With today’s more transient workforce, it’s less common to be dishing out long-service awards on a regular basis, but in the past two months staff at GP Plantscape have had cause to celebrate not just one but two 20-year tenures.
Last week, Drew Walker, installations and nursery supervisor, reached the two-decade milestone, hot on the heels of, Lex Kennedy, interior landscaping manager.
In the midst of planting 27 troughs with artificial foliage for a Newcastle bar, Drew chats to me about his career in commercial horticulture.
At the tender age of 16, he started his working life at Gilchrist Plants in the exterior department, cutting grass moving over to the interior department to work twelve-hour night shifts, four years later.
It wasn’t the easiest shift he tells me: “I was maintaining Cameron Toll Shopping Centre, Waverley Shopping Centre and then , Enoch’s came on as well, on constant night shifts.
“We would be out at 5 at night and not back until the same time the next morning.
“We were doing high level balconies, they aren’t there now, using a big electric cradle, swinging about on this thing held by ropes – I couldn’t do it now.”
In 2001, a few years after Rentokil took over Gilchrist Plants, Drew left to re-join the Gilchrist’s now at GP Plantscape. Initially he took up the post of interior service supervisor, taking up the installation supervisors post shortly after and remaining ‘put’ ever since.

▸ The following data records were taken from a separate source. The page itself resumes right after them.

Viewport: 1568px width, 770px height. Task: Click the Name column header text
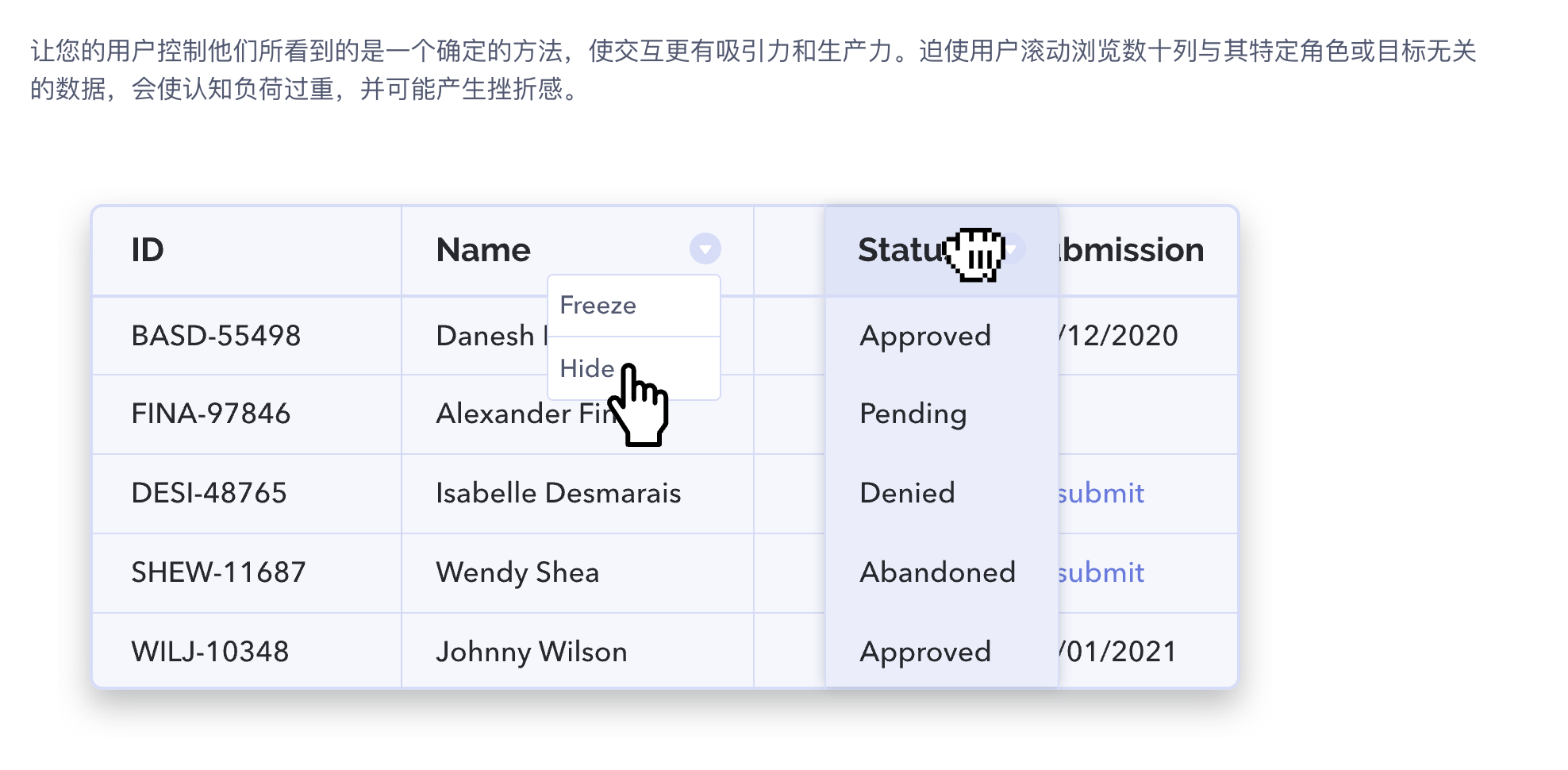[483, 250]
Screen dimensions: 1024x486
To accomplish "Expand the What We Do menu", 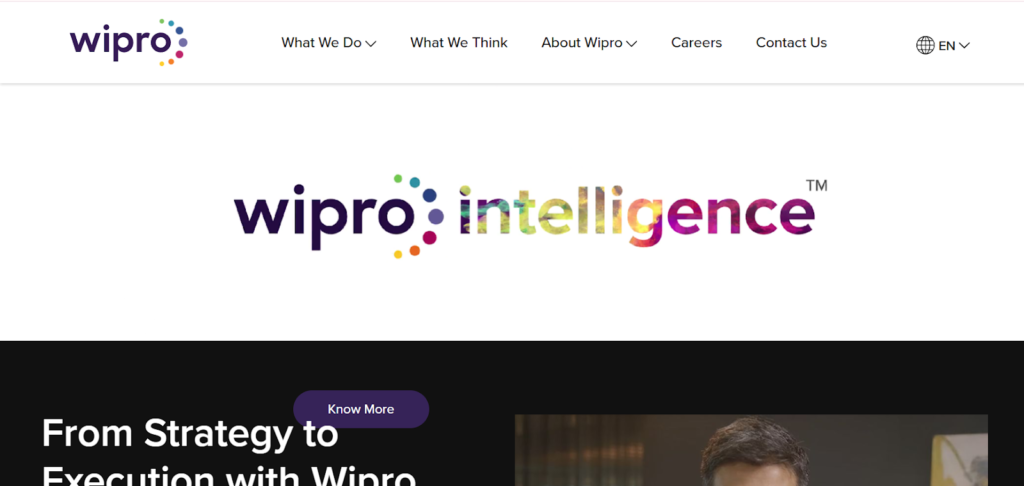I will click(x=328, y=42).
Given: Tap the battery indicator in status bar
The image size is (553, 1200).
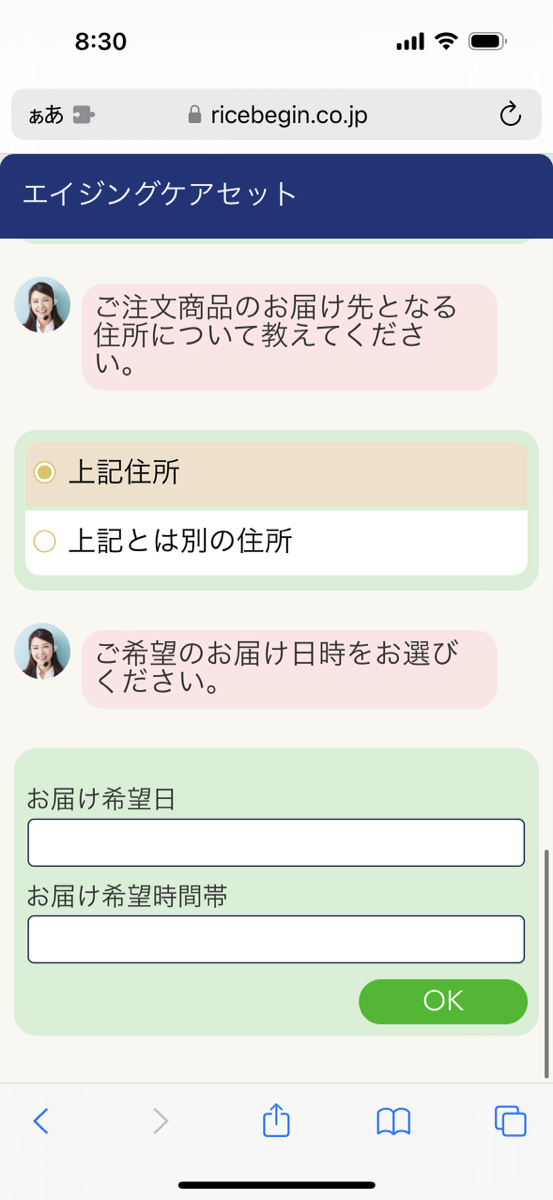Looking at the screenshot, I should (x=488, y=42).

So, what is it about installations that keeps the fifty-one-year-old enthralled?
“It’s the variety, every day is different.

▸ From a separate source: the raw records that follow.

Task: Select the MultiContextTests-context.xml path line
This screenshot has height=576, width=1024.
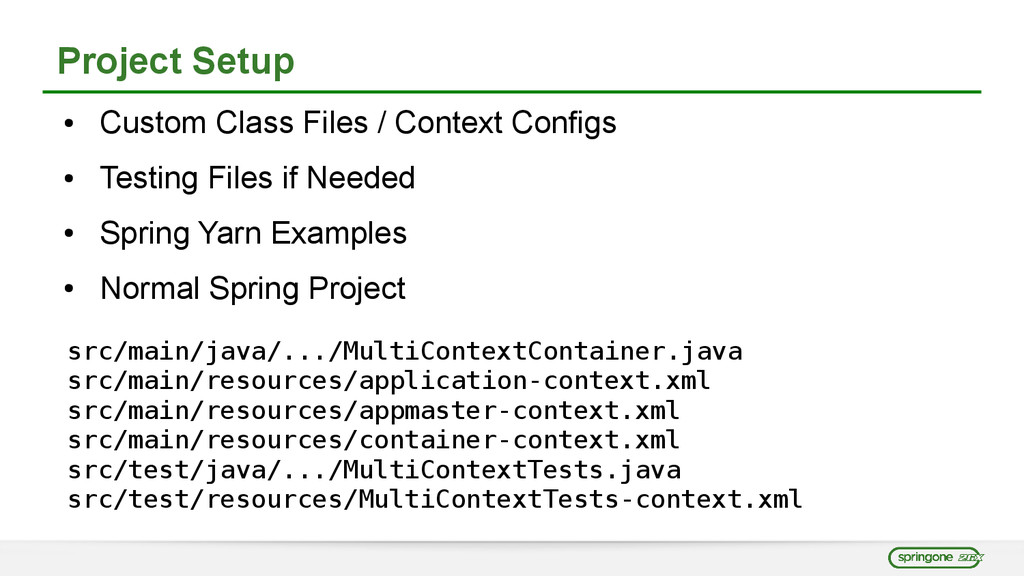Action: 434,498
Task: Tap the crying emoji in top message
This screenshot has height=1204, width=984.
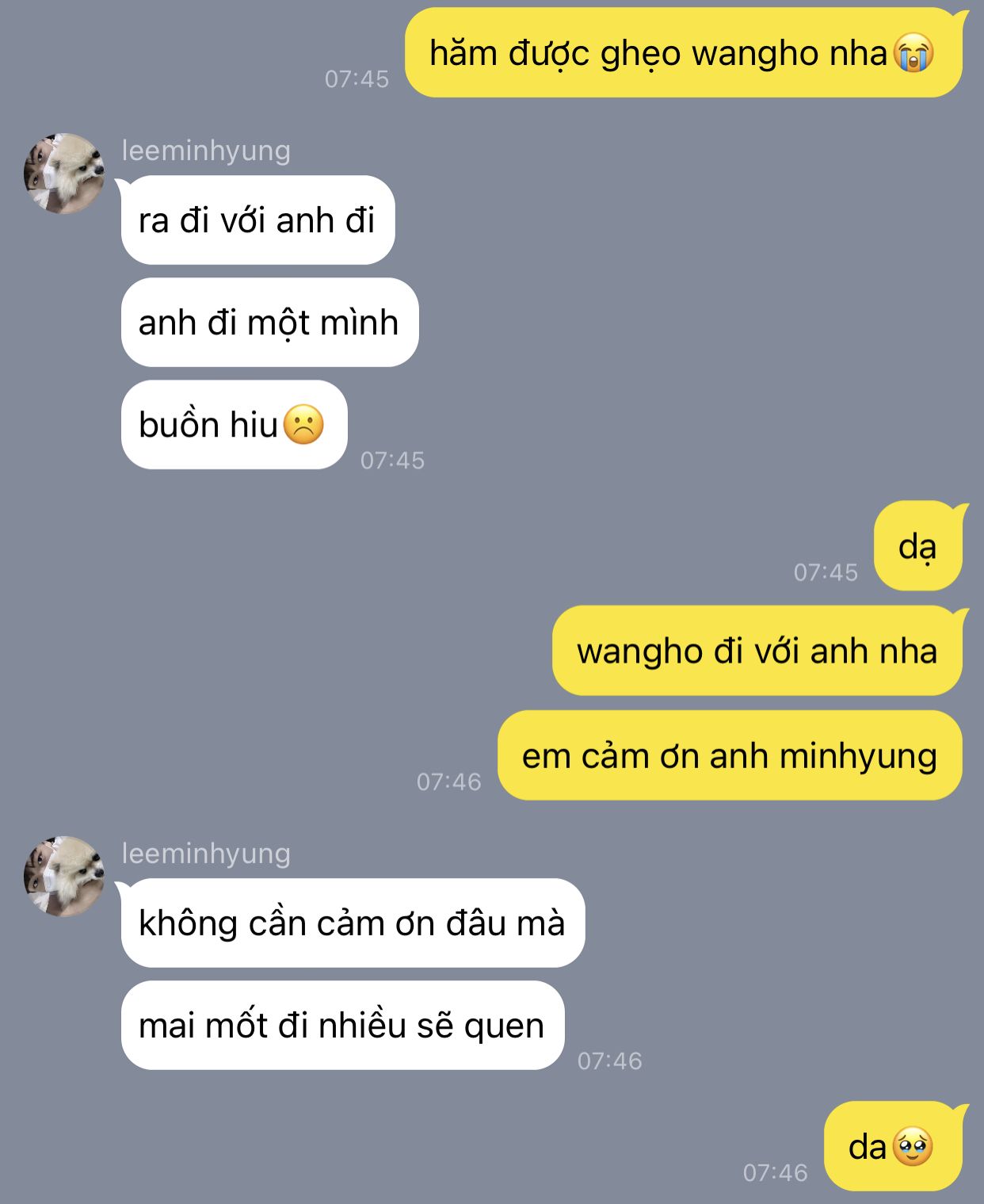Action: point(913,54)
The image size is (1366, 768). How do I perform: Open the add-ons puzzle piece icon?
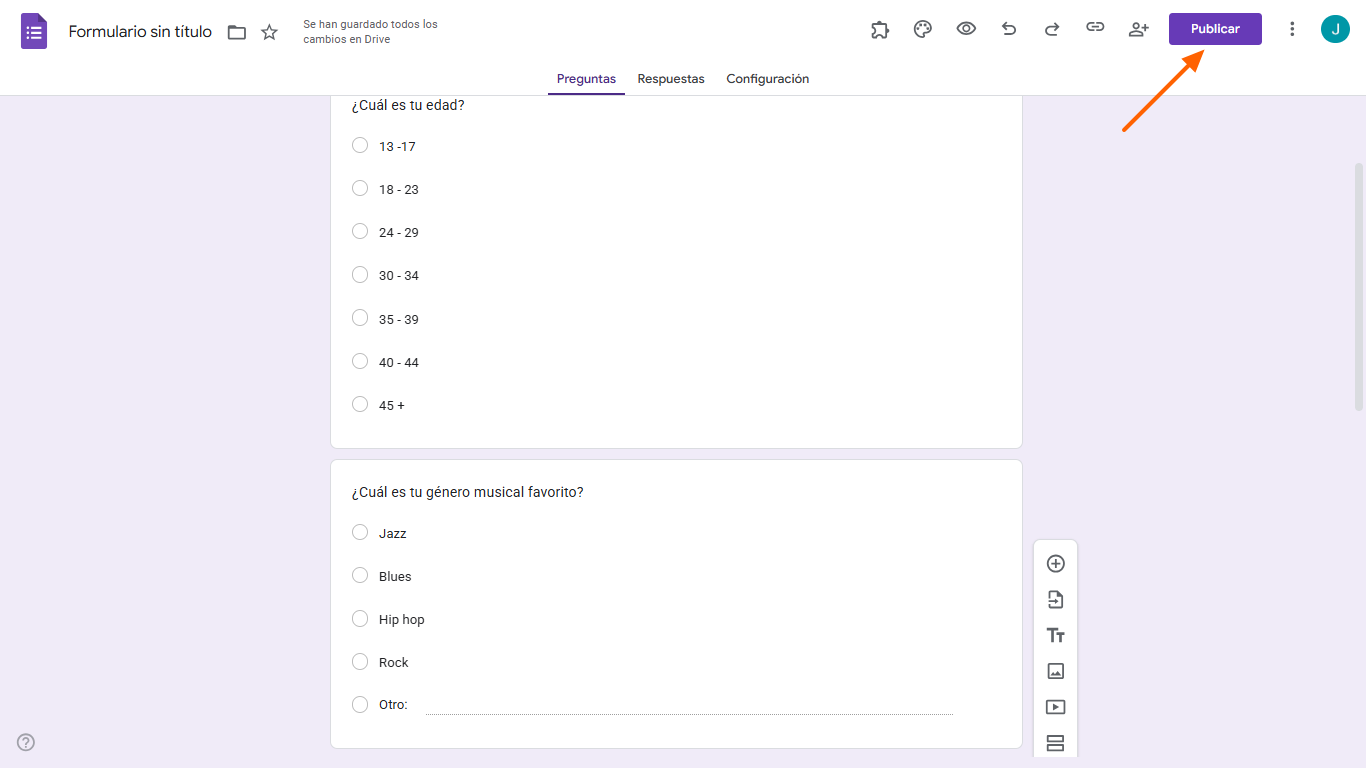tap(880, 29)
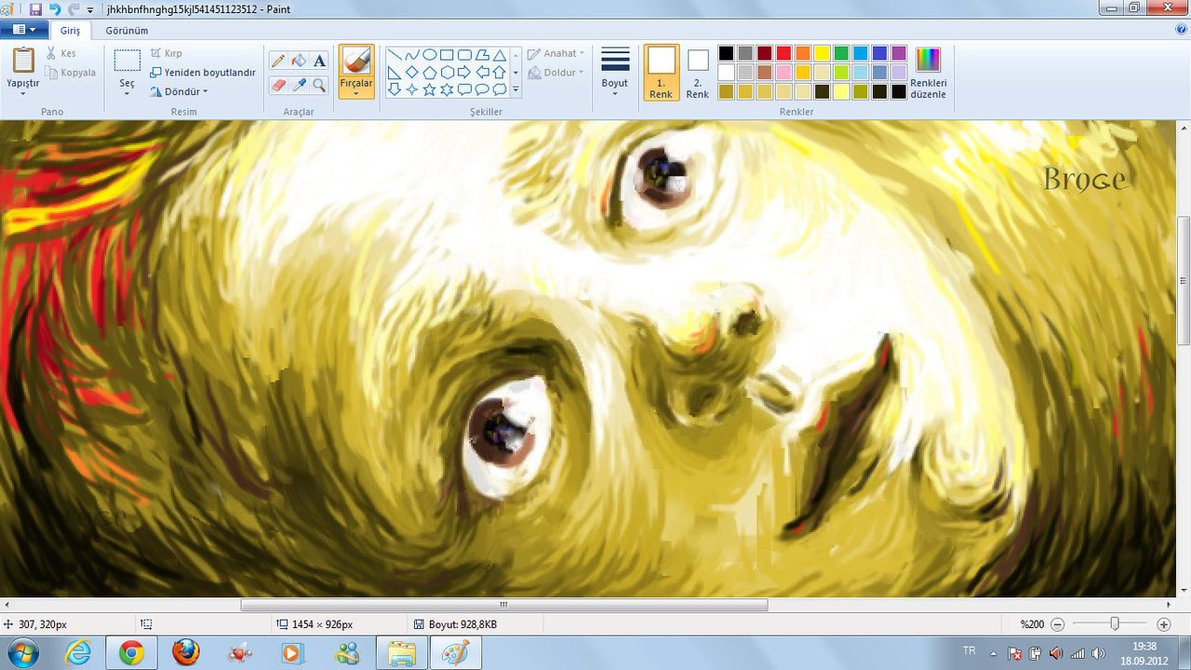Select the Text tool
The width and height of the screenshot is (1191, 670).
point(319,61)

“One day you could be out pressure washing slabs, the next day you could be planting up plants, spraying weedkiller or out and about installing and seeing the sites round the country – it’s not often you are doing the same thing two days in a row,” he says.

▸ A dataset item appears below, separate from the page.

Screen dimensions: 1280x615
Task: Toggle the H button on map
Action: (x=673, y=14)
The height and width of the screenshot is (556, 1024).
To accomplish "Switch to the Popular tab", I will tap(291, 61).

The son of a fruit grower, Drew feels at home in the nursery and working with plants. His father grew acres of strawberries, gooseberries, and raspberries in the fields around the house, with the greenhouse full of chrysanthemums and tomatoes. Today, the nursery man continues to grow his own salad vegetables in his spare time away from work and technical installations.
Drew recalls some of the more challenging jobs he has worked on, not the least of which was installing artificial hedges, several stories high, at the Glasshouse Hotel in Edinburgh.
He tells me: “They were big, heavy troughs that had to go on the balcony areas and the only access was using the lift.”
As I leave Drew to get back to planting the artificial ferns and grasses in containers for next weeks Newcastle project, it’s little wonder the Glasshouse job springs to mind. The finished planters are to be installed on a balcony bar, but for this project it’s delivery to the door only, where the installations team will be greeted by a crane onsite to hoist the troughs to their final resting place.
Jimmy Gilchrist, managing director, said: “I would like to say a huge thank you to both Drew and Lex for their dedication to GP Plantscape. Their combined knowledge and expertise is phenomenal and they have been integral in GP Plantscape’s success over the last 20 years.”